The malware then goes ahead to warn that if you don’t pay $50, all of this data will be published to every person in your email and phone contacts, something that can turn out to be really nasty for many out there. Traditionally, ransomware attacks are known to attack devices and encrypt data and later demand that users pay a ransom in order for this data to be decrypted. However, LeakerLocker takes a different route, banking on fears of potential embarrassment.
As at the time of this writing, McAfee researchers have pinpointed two apps that carry the LeakerLocker malware – Booster & Cleaner Pro and Wallpapers Blur HD. Where the former has been downloaded between 1000 and 5000 times, the latter has been downloaded between 5000 and 10,000 times on the Google Play Store. In short, it’s possible that about 15,000 people are potentially attacked by this deadly virus, which has reportedly been in the Play Store since April.
When installing these two apps on your phone, they request lots of permissions from the user’s phone. While it’s typical for apps to request for permissions, these two go beyond their scope by demanding access to calls, messages and contacts, among others. They then lock the home screen of the infected device and demand that users pay the ransomware or face the wrath.
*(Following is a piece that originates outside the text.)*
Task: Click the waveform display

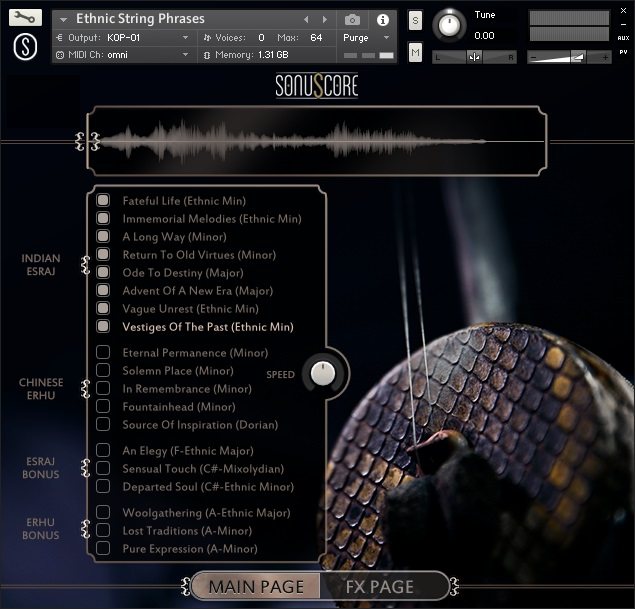Action: tap(317, 141)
Despite these threats, researchers at McAfee say that the LeakerLocker doesn’t have access to everything it claims. However, given that it can still access your Google Chrome browsing history, some contact information, email address, photos from the camera app, text messages and calls, it’s still a threat to the many unsuspecting Android users out there.
The malware shows snapshots of these collected data to the victim in order to convince them that the hackers indeed have custody of the information they claim to have. Once you fall into the trap, the attackers ask you to pay the $50 via a credit card, but folks at McAfee say that you shouldn’t pay the ransom as demanded.
Google is already looking into the matter with an aim of fixing it as soon as possible.